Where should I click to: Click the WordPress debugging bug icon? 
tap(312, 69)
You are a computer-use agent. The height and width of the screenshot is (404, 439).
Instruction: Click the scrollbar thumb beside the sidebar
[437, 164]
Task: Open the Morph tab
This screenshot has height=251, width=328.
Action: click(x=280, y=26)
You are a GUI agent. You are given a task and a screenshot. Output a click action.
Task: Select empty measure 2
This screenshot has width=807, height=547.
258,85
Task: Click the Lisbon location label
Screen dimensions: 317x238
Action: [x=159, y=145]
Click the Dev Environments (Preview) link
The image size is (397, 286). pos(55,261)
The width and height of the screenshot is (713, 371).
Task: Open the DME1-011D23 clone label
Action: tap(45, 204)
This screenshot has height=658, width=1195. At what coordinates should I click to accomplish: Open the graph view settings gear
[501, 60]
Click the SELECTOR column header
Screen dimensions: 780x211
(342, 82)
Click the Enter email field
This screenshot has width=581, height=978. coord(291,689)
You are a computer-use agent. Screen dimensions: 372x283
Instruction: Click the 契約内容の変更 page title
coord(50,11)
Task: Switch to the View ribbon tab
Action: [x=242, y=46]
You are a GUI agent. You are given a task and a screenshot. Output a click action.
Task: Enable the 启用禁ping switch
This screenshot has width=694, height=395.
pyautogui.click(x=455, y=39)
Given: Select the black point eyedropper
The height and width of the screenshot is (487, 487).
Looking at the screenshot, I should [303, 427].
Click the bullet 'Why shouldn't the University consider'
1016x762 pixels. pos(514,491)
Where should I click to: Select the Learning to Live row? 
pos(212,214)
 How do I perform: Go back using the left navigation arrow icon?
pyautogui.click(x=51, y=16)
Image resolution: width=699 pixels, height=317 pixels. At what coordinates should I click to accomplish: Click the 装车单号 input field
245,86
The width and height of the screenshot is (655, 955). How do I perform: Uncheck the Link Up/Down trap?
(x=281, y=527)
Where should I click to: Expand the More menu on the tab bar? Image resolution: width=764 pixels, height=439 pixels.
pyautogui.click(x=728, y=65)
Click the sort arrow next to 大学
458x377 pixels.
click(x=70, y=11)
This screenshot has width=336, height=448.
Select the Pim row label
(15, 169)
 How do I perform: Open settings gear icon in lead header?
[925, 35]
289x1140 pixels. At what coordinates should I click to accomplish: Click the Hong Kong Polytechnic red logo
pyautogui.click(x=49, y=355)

Exercise brief =>
Rewrite every line from the one holding "This screenshot has width=336, height=448." through the last of the items, both included, leaving the requests unchanged and shifting each coordinate in the answers up by 126.

Response =>
This screenshot has width=336, height=448.
Select the Pim row label
(141, 295)
 How do I perform: Open settings gear icon in lead header?
[1051, 161]
289x1140 pixels. At what coordinates should I click to accomplish: Click the Hong Kong Polytechnic red logo
pyautogui.click(x=175, y=481)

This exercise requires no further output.